IMPORTANT: If/when you hit your Enough Number, you can stop growing. You can slow way down. You can embrace the fact that you made it to the top of your (enough) mountain and didn't sacrifice your sanity to get there. This is a beautiful place to be in life, and we should all strive to feel this sense of "success."
For Semler, this number was $12 million. Whatever yours is, setting one can only give you the freedom of stopping this status race towards more money we've all been told is important. Nobody cares if Jeff Bezos is richer than Bill Gates. And you'll probably also realize that you need way less than you thought to be happy.
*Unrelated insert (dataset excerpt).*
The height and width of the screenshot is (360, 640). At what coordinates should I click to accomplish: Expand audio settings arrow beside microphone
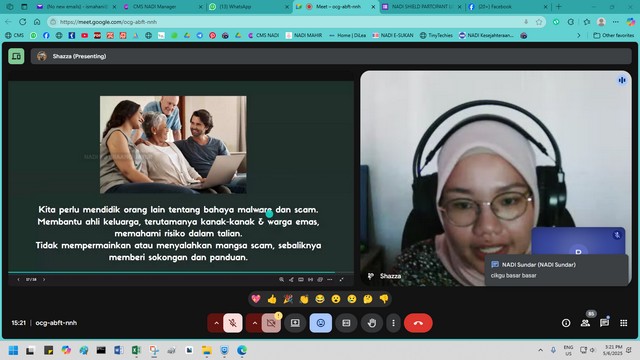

Once you hit your maximum personal wealth, you can focus your organization's growth on investing in making things better. You can improve the conditions of your coworkers, your community, or invest as much as you can into improving how your products and services improve their impact on the environment as Patagonia or Interface do.
For example, Dan Price is the CEO of Gravity Payments, a software company based in Seattle. He took a $1 million pay cut from his salary down to $70.000 so that his staff of 120 people could receive a $70,000 minimum salary. Since then the company has:
It's time to draw a line in the sand and realize you've made it.
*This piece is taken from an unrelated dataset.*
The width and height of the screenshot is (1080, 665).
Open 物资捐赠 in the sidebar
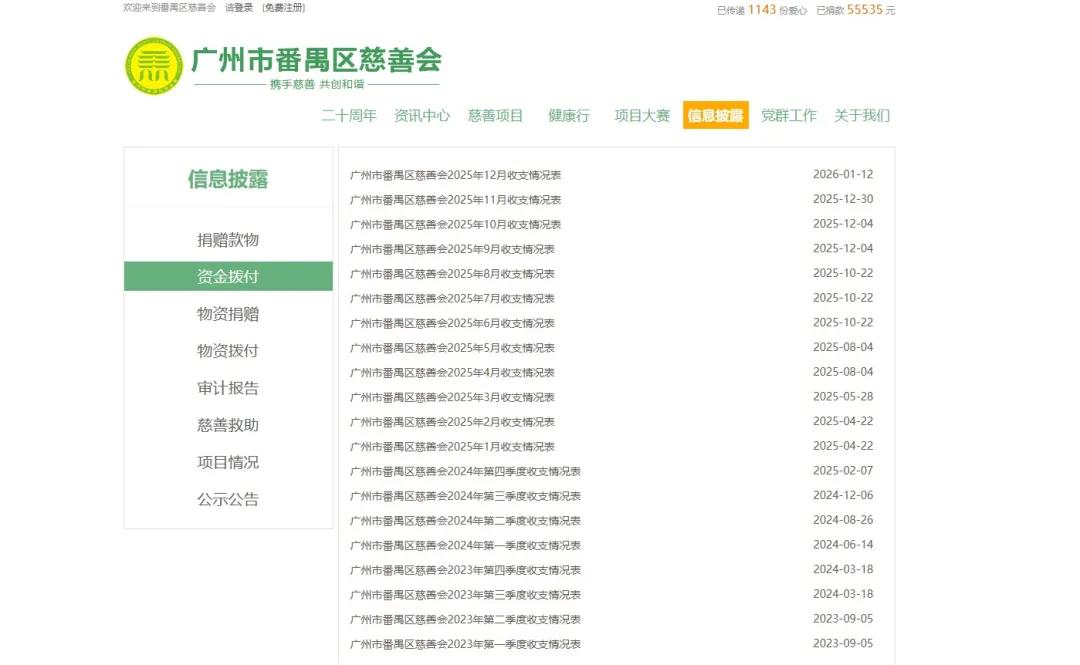228,314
If you ever hit it big, you'll have the sign that gives you permission to say, "I made it! Now the surplus is to invest in the well-being of others and the planet". You can start paying better your employees, invest in community or whatever is important to your purpose in life and join the growing movement of companies and freelancers who believe that growth isn't always the best course of action for a business.
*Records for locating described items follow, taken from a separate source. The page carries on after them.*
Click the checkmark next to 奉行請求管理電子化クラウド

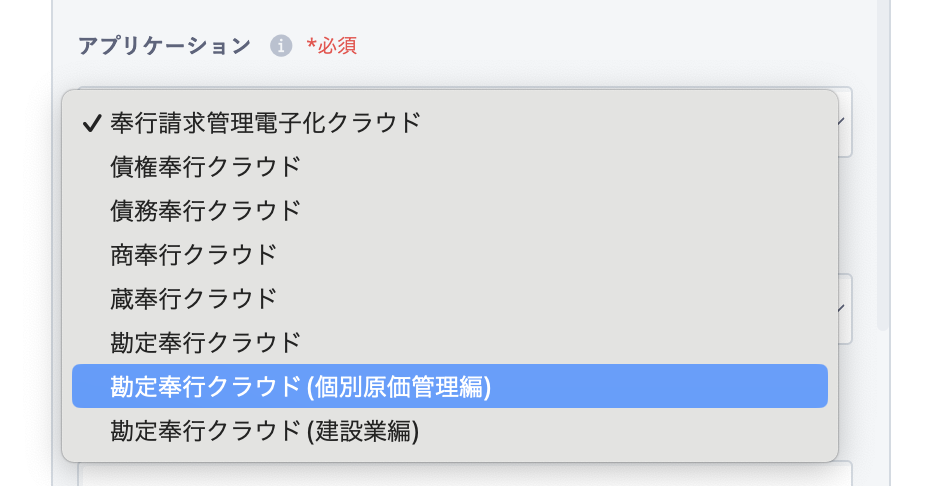tap(92, 123)
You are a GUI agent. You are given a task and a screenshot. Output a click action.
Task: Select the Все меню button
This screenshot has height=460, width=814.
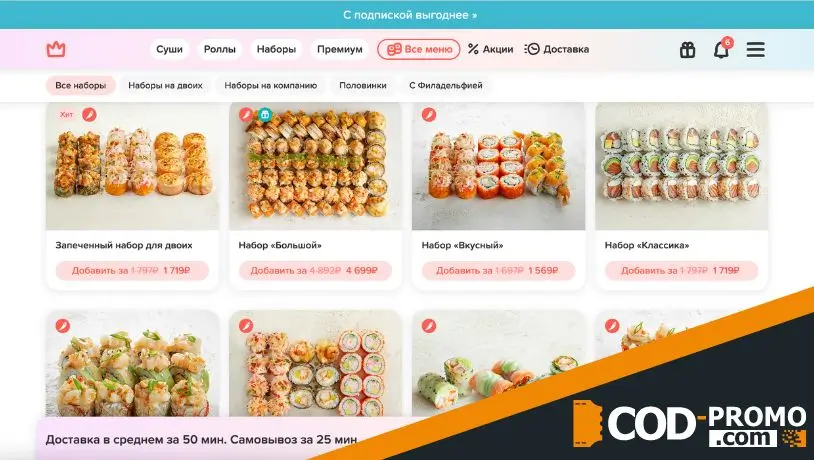[x=418, y=49]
The Nishiyama Onsen Keiunkan is the oldest continuously run hotel in the world. It has been in existence for about 1,300 years (it opened its doors in AD 705), managed by fifty-two generations of the same family. The hotel's focus, since the beginning, has been on customer service, not on growth or expansion. It's stayed small because the top priority has always been making guests comfortable.
For 1,428 years, Kongō Gumi started as a construction company surfing on the opportunity to build Buddhist temples. Kongō Gumi kept a relentless focus on serving customers and being absolute experts at their craft, and that focus enabled the construction company to be resilient enough to endure. But things suddenly changed when they decided to expand into real estate during a boom in the Japanese market in the 1980s due to an epic financial bubble and unconstrained credit growth.
For a while, Kongō Gumi reaped the short-term rewards of fast growth, but as so often happens, that growth wasn't sustainable. By the start of the 1990s, the financial bubble had completely burst in Japan. Companies that took on vast amounts of borrowed money with artificially suppressed interest rates were left with nothing but debt. Debt was like a popular drug — everyone was doing it, and every business seemed to have access to it. Kongō Gumi ended up with close to $343 million in debt. It was sold to a larger company and ultimately liquidated a few years later — bringing its extremely long run as a company to an end. The temple construction company survived countless political crises, two atomic detonations, and even a period when the Japanese government set out to completely eradicate Buddhism from Japan. But ironically, what they couldn't survive was the cost of rapid growth. Their downfall was putting growth above stability and profit.
You can find more examples of stories of resilient businesses like this in Paul Jarvis excellent book.
If things we need are still not at the size they should be, let's scale them. If they are oversized, let's trim them down. And if they are where we need them to be, let's stay there and make them better.
I hope this article helps you make a shift in your life and free you from continuously striving for more or from the goals others have set for you to strive for enough.